We are living in something of an ecclesiological bizzaro world where Calvinism is wildly popular. But I want to make a distinction: Calvinism is popular but it is not sexy. Just because something is enjoying appeal among an admittedly increasing amount of people does not mean it is universally appealing.
The public finds our preaching repulsively archaic. You know the way Jonathan Edwards is treated in the history classes? That’s how they think of us. Who can forget the recent article in the NY Times featuring Mark Dever, Colin Hansen and others about this resurgence? The writer’s words were not that flowery:
The acronym (TULIP) summarizes John Calvin’s so-called doctrines of grace, with their emphasis on sinfulness and predestination. The T is for man’s Total Depravity. The U is for Unconditional Election, which means that God has already decided who will be saved, without regard to any condition in them, or anything they can do to earn their salvation.

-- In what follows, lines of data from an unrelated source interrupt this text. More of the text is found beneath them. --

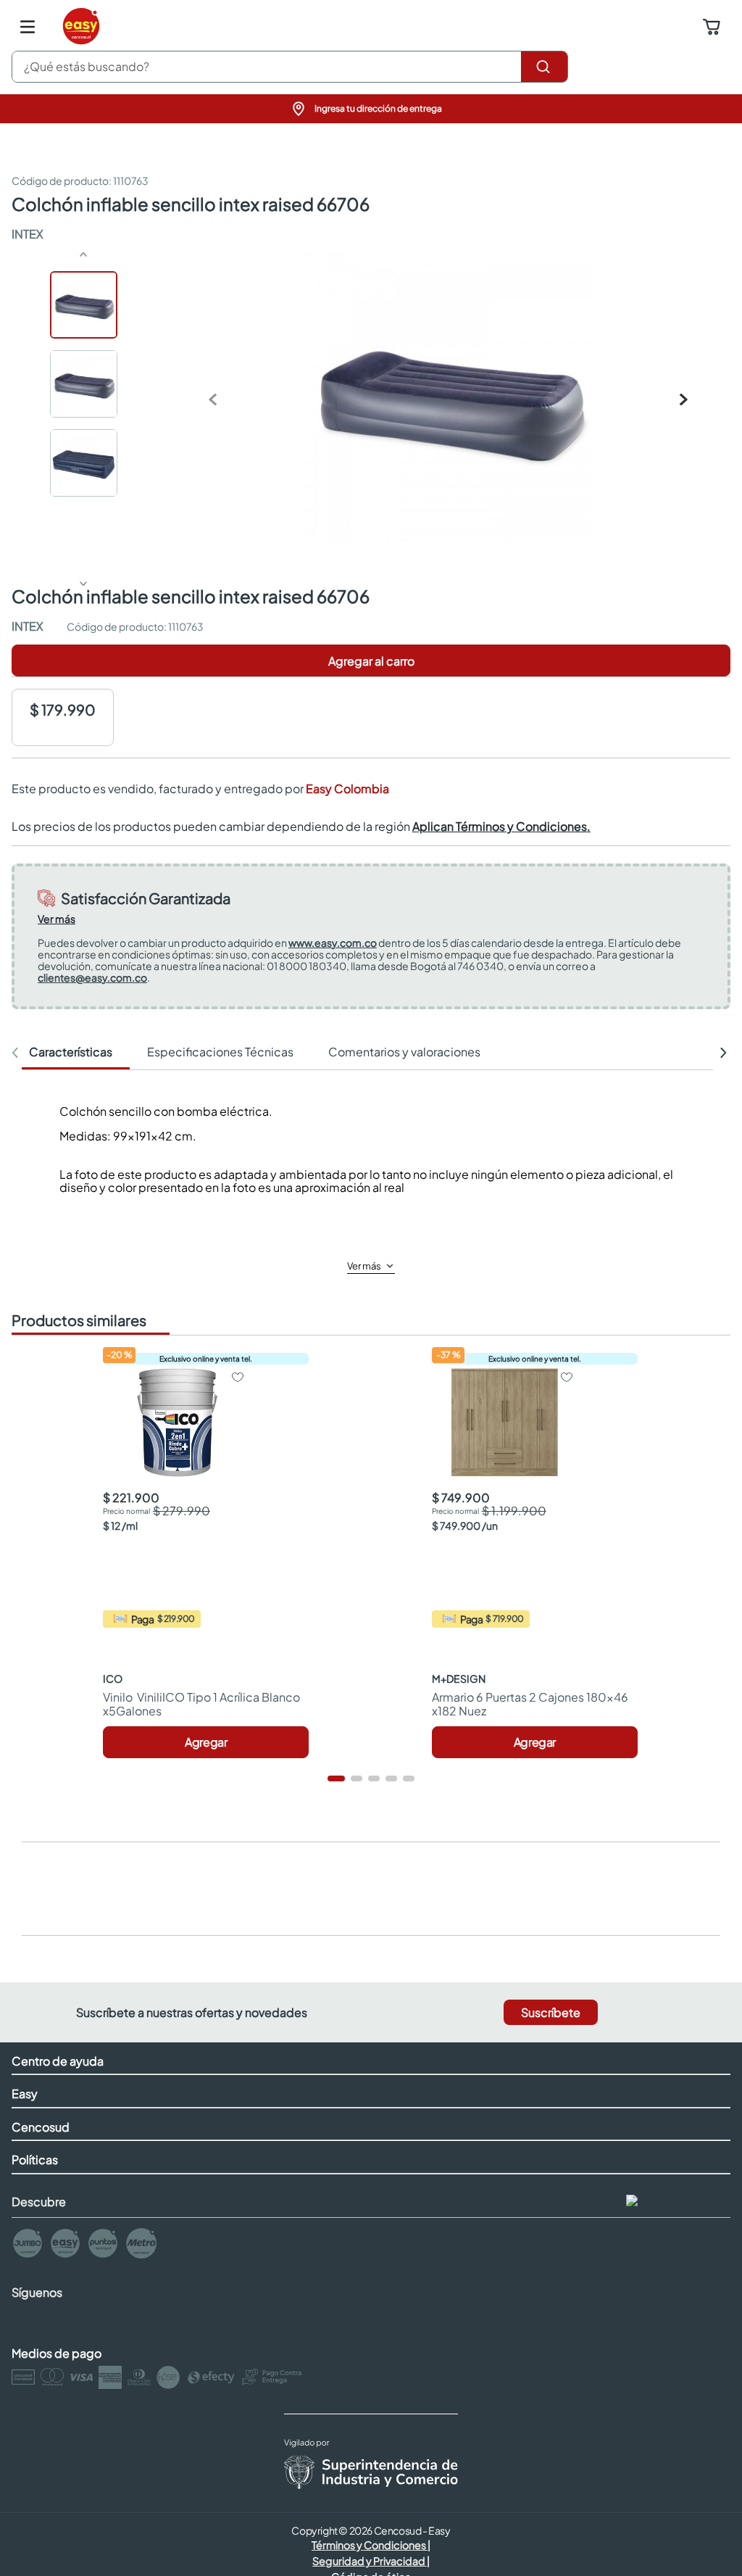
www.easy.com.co (332, 942)
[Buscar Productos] (544, 66)
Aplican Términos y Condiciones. (501, 826)
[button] (371, 108)
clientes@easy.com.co (92, 977)
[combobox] (290, 67)
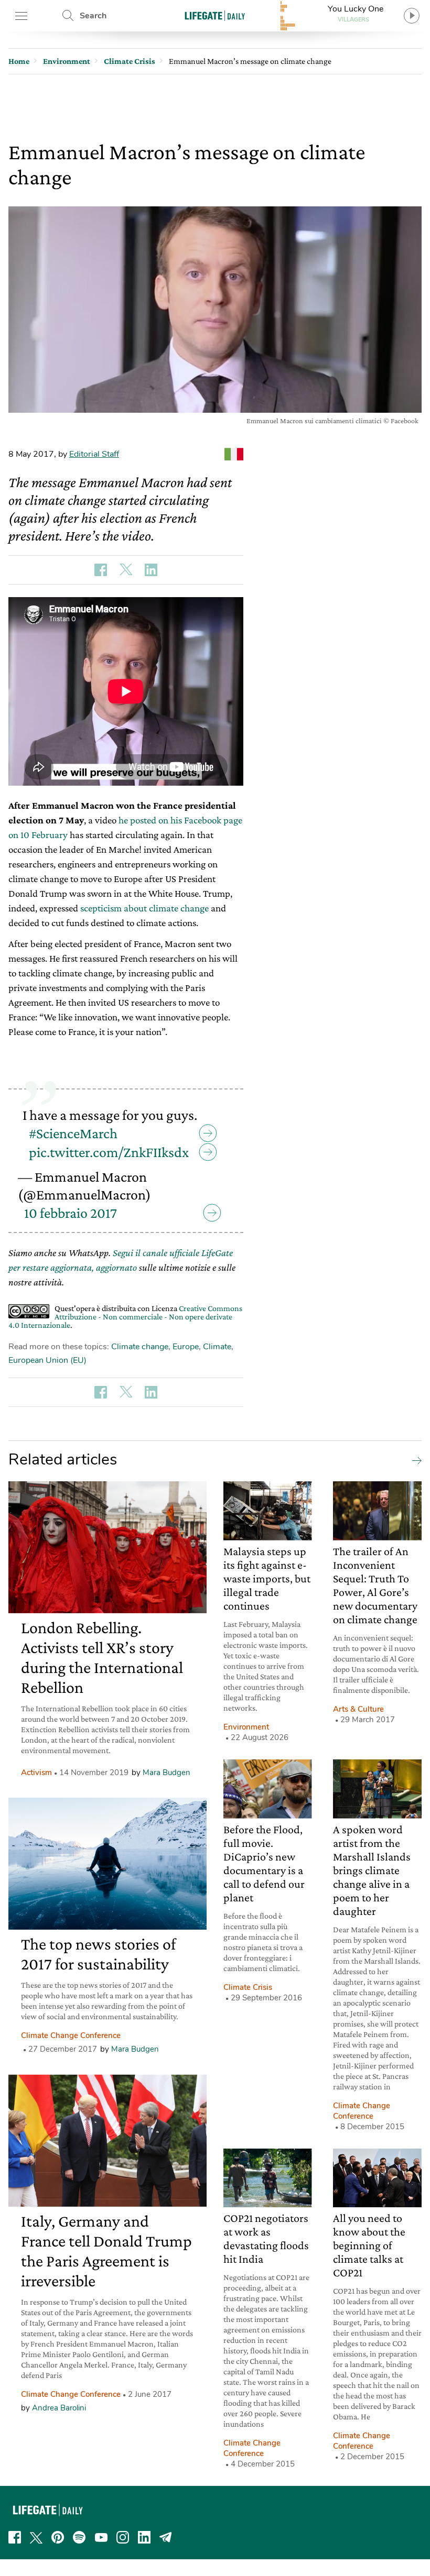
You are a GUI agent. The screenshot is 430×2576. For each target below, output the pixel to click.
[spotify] (79, 2537)
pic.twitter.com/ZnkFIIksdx (109, 1152)
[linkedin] (144, 2537)
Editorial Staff (94, 454)
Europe (186, 1346)
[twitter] (36, 2537)
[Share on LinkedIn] (151, 570)
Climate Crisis (247, 1987)
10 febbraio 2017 (70, 1213)
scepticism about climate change (144, 907)
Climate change (139, 1346)
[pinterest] (57, 2537)
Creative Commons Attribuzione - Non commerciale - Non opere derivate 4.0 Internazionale (125, 1316)
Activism (36, 1772)
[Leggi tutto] (414, 1459)
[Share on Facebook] (100, 570)
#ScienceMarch (73, 1133)
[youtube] (101, 2537)
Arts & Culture (358, 1709)
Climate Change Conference (71, 2035)
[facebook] (14, 2537)
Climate (217, 1346)
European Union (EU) (47, 1360)
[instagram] (122, 2537)
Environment (246, 1727)
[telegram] (165, 2537)
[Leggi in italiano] (233, 454)
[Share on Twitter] (126, 570)
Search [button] (93, 15)
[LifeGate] (215, 15)
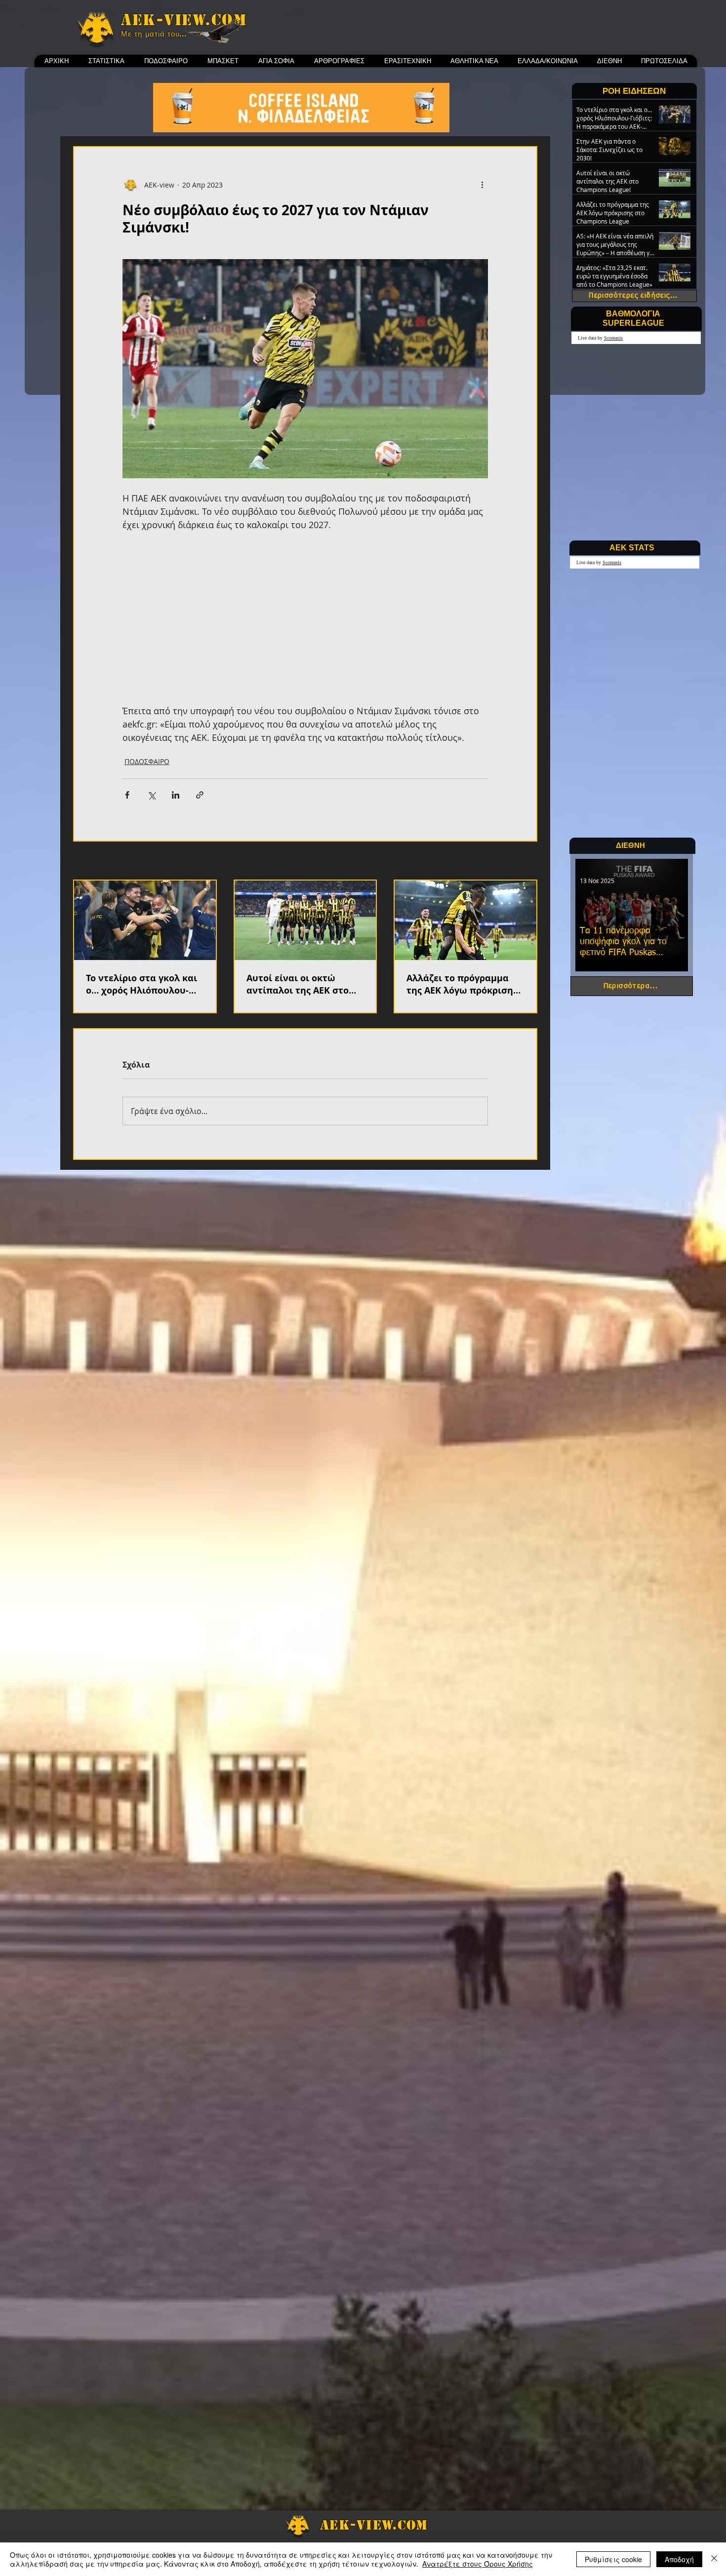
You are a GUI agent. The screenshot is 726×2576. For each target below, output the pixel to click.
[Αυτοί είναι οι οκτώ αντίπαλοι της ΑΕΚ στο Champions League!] (305, 920)
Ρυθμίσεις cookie (613, 2559)
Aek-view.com (183, 20)
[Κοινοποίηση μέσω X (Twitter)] (151, 795)
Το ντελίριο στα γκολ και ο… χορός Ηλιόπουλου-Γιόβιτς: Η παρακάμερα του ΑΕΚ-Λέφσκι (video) (141, 984)
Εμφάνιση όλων (511, 861)
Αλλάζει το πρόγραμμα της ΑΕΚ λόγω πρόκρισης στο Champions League (462, 984)
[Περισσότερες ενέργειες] (482, 185)
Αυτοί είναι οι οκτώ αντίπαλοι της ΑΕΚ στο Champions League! (297, 984)
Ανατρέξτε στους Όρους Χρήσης (477, 2564)
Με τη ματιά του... (154, 34)
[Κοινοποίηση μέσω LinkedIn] (175, 795)
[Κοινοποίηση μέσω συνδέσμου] (199, 795)
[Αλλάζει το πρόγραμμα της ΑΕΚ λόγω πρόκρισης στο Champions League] (465, 920)
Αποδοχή (679, 2559)
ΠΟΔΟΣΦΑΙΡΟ (146, 761)
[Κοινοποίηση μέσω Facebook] (127, 795)
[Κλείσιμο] (714, 2559)
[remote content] (305, 618)
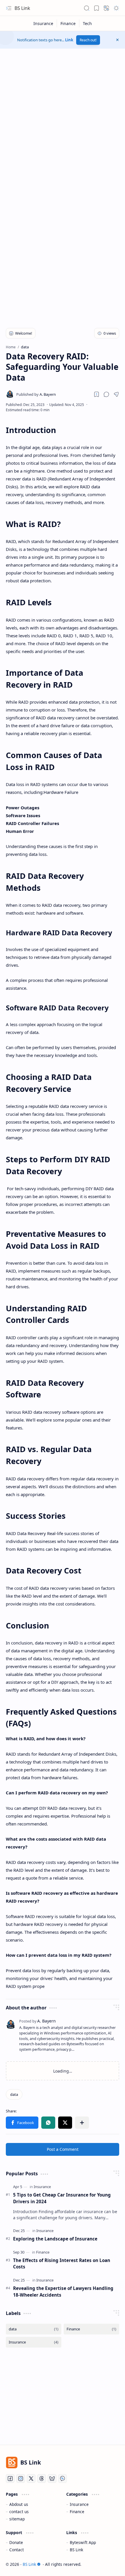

The acronym gets no cheerier from there. (source)
After all, Calvinism emphasizes the inability, depravity, and rebellion of humanity. It brings up our self-esteem and pride only to smash it. It highlights the free, sovereign, unconditional election (choosing) of God despite our rebellion. At the same time, based on God’s love for the elect, Calvinism maintains an absolute conditional love instead of the infamous unconditional love that many of our contemporaries promote. Furthermore, all of our forefathers historically would be laughed at by the cultural elites. There is nothing attractive about this unless you believe it to be true.
I feel like I am fairly well connected and have a decent read on what is happening today. And when I poke around blogs, twitter, books and sermons I think I see something disturbing happening. Let’s remember our context. In the contemporary church history calendar this chapter of Calvinism’s Resurgence was being foreshadowed during the previous chapter. You remember that chapter don’t you? It was the time of pragmatic, seeker-sensitive, church-growth ecclesiology. It is still here today but not as much as in our previous chapter. My read is that some (many) people have jumped on the Calvinism bandwagon because it is popular rather than because they believe it is necessarily biblical. In other words, they seem to be “on the team” based on pragmatism not theology. How else can you explain career pastoral pragmatists sporting their “Jonathan Edwards is my Homeboy” t-shirts? Yes Calvinism is indeed strangely popular today.
If Calvinism’s popularity continues to expand it will do so because people believe that it is true not just that it works. The doctrine that emphasizes man’s inability and God’s free and sovereign grace will never be attractive unless we are convinced of its truthfulness.